Les systèmes de technologie de reconnaissance faciale ont leurs propres problèmes de sécurité – des problèmes qui ont de graves implications, étant donné que les visages, contrairement aux mots de passe, ne peuvent pas être modifiés sans recourir à la chirurgie plastique. Début 2019, le chercheur en sécurité Victor Gevers a découvert que l’une des bases de données utilisées par le gouvernement chinois pour traquer les Ouïghours, appartenant à une société appelée SenseNets, était restée ouverte sur Internet pendant des mois. Gevers a déclaré : « Cette base de données contient plus de 2.565.724 enregistrements de personnes avec des informations personnelles telles que le numéro de carte d’identité, la date de délivrance et d’expiration, le sexe, la nation, l’adresse, l’anniversaire, la photo d’identité, l’employeur et les endroits où elles sont passées au cours des dernières 24 heures avec des traqueurs ». Quelques mois plus tard, l’Agence américaine des douanes et des frontières a révélé que sa base de données contenant des photos de voyageurs et de plaques d’immatriculation – qui avait été gérée par un sous-traitant, Perceptics, avait été piratée. S’adressant à Fast Company à ce sujet, David Maass, de l’Electronic Frontier Foundation, a déclaré que le gouvernement américain aurait dû être en mesure de prévoir le piratage, « étant donné que le système biométrique de l’Inde avait été piraté juste un an plus tôt ». Selon Maass, le piratage a mis en évidence la crainte que la sécurité des bases de données de la technologie de reconnaissance faciale ne soit pas suffisamment réglementée. « Nous avons également vu les autorités compétentes accorder leur confiance aux fournisseurs, pour lesquels la sécurité publique et la cybersécurité ne sont pas nécessairement des préoccupations majeures », a-t-il déclaré.

Où sont les régulateurs ?

Les problèmes de biais, d’abus et de failles de sécurité décrits ci-dessus ont proliféré en l’absence de réglementation gouvernementale fédérale, nationale ou supranationale – ce qui a permis à la technologie de reconnaissance faciale de fonctionner sans les contraintes de transparence, de proportionnalité ou de responsabilité démocratique. Cela signifie que la réglementation de la technologie et des bases de données photographiques qu’elle traite a été largement laissée à des sociétés privées (Amazon propose son propre cadre réglementaire que la société espère voir adopter par les législateurs, par exemple), alimenté par des incitations commerciales, ou des services de police sans encadrement indépendant. « Nous avons sauté quelques étapes fondamentales du débat », a déclaré Silkie Carlo, du groupe de défense de la vie privée Big Brother Watch, au New York Times. « Les décideurs politiques sont arrivés très tard dans la discussion et ne comprennent pas pleinement les implications et la vue d’ensemble ». Dans le monde entier, l’opinion publique sur la question varie. Alors qu’en Chine – selon l’Académie chinoise des sciences – 83 % de la population approuve le « bon usage » de la reconnaissance faciale, dirigée par le gouvernement, ce chiffre tombe à 56 % aux États-Unis, selon le Pew Research Center.

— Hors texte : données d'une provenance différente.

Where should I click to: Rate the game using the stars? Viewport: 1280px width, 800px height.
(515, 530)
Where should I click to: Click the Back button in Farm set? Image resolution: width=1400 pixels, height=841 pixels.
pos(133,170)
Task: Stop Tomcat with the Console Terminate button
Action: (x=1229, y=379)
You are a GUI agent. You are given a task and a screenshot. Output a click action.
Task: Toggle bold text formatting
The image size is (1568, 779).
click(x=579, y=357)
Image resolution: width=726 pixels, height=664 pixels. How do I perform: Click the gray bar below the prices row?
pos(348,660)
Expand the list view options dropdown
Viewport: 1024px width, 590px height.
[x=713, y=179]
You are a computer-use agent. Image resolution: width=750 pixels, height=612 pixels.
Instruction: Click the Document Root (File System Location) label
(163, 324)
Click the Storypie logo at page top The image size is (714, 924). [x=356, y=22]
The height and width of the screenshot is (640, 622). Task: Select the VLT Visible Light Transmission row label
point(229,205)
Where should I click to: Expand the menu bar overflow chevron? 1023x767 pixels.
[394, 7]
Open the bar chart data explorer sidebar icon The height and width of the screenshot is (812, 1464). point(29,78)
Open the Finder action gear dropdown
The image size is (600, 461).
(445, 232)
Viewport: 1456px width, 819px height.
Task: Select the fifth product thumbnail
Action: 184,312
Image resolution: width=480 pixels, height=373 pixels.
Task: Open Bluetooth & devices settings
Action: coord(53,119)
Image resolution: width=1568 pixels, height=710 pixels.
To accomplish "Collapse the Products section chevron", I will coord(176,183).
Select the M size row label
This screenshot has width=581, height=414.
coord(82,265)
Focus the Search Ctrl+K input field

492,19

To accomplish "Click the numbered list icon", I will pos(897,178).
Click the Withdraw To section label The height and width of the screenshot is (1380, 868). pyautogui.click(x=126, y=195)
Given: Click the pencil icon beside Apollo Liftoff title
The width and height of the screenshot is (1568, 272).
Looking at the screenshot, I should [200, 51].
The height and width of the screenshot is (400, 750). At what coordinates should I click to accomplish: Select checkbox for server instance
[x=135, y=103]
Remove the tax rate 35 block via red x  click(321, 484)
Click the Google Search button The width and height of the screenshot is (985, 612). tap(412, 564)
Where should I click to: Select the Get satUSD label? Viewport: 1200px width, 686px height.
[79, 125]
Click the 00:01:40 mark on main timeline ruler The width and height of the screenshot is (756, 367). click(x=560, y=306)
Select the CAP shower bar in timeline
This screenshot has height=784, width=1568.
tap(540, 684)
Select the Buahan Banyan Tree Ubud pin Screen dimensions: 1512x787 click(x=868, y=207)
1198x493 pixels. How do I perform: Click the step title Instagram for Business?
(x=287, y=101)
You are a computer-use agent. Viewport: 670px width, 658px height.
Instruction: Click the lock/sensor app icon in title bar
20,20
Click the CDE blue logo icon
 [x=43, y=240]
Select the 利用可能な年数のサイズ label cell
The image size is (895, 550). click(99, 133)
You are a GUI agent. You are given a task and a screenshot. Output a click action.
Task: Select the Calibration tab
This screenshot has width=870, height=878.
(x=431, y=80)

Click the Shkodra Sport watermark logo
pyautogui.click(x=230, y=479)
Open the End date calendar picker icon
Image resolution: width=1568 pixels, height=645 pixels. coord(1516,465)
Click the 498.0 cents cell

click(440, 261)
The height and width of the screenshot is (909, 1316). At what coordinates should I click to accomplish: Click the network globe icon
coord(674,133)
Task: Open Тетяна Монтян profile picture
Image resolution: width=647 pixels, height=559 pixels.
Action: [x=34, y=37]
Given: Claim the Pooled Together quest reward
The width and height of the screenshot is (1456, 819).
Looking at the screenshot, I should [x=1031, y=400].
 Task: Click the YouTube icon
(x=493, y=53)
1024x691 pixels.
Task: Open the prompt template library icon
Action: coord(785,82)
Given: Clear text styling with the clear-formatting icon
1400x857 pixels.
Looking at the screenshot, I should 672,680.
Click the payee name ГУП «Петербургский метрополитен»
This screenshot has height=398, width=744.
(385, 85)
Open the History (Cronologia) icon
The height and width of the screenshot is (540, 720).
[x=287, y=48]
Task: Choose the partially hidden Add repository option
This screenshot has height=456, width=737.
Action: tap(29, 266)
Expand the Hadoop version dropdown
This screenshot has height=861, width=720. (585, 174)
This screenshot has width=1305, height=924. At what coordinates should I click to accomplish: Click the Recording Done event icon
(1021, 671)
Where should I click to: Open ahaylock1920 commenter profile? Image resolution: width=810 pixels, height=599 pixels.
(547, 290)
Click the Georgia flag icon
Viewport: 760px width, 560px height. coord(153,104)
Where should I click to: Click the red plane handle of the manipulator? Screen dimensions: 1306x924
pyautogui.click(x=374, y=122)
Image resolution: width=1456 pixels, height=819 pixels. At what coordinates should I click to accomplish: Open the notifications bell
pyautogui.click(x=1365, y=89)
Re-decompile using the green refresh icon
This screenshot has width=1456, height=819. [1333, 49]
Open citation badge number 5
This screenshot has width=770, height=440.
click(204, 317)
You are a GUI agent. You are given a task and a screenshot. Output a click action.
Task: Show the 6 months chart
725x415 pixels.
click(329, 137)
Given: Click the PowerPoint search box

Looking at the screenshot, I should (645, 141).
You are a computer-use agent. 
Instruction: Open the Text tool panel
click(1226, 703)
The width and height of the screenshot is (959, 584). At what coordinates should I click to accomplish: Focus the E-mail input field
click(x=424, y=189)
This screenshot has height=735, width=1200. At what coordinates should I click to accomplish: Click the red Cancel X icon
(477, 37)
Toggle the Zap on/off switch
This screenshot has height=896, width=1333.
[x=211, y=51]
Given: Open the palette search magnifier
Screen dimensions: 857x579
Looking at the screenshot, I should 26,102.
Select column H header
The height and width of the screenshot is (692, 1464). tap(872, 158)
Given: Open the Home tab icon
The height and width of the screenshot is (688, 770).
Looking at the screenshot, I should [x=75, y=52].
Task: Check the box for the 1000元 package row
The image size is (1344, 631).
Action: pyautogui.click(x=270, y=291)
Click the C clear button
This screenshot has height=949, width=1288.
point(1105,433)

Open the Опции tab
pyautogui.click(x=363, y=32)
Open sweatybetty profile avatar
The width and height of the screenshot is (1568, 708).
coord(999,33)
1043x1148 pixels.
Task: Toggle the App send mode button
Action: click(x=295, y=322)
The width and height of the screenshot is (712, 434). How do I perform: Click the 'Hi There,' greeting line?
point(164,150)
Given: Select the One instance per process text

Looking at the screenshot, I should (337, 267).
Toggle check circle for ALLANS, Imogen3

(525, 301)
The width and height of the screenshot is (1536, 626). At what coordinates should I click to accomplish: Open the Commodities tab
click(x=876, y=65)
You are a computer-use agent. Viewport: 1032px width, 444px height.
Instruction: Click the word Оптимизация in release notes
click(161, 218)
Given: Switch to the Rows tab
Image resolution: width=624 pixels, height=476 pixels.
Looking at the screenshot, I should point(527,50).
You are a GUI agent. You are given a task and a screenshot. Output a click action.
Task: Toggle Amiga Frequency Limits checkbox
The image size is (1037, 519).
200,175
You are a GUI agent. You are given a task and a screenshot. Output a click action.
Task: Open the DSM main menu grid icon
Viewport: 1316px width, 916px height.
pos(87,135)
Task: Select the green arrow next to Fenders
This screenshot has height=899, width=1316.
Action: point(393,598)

Au Royaume-Uni, une enquête menée en 2019 par l’Institut Ada Lovelace a révélé que 76 % sont contre l’utilisation de la technologie de reconnaissance faciale par les entreprises à des fins commerciales, comme dans les centres commerciaux, et que 55 % des Britanniques souhaitent que le gouvernement réglemente l’utilisation de la technologie de reconnaissance faciale dans les services de police. Les forces de police du Royaume-Uni ont testé cette technologie au cours des dernières années, notamment pour la surveillance de manifestations pacifiques – un cas d’utilisation que la Haute Cour de Londres a approuvé comme étant conforme aux lois sur les droits de l’homme et la protection des données en septembre 2019. Pourtant, comme le souligne le rapport 2019 du London Policing Ethics Panel sur la reconnaissance faciale en temps réel, la technologie de reconnaissance faciale a un effet dissuasif sur les droits de réunion et de parole. 38 % des 16-24 ans ont déclaré qu’ils seraient plus enclins à se tenir à l’écart des événements surveillés par la police à l’aide de la technologie de reconnaissance faciale. « Les gens craignent la normalisation de la surveillance, mais sont plus enclins à l’accepter lorsqu’ils voient un intérêt public s’exprimer », a déclaré Olivia Varley-Winter, de l’Institut Ada Lovelace, à The Privacy Issue. « S’il existe un risque de sécurité défini, les gens ont tendance à accepter davantage son utilisation. Il s’agit d’avoir le choix, et la possibilité de s’en écarter. La connaissance de la technologie est très faible. Il n’y a pas eu de sensibilisation proactive – nous commençons tout juste à avoir ce débat dans les médias. Nous avons besoin d’un dialogue qui ne soit pas seulement le fait des personnes qui veulent voir la technologie de reconnaissance faciale utilisée », a-t-elle déclaré.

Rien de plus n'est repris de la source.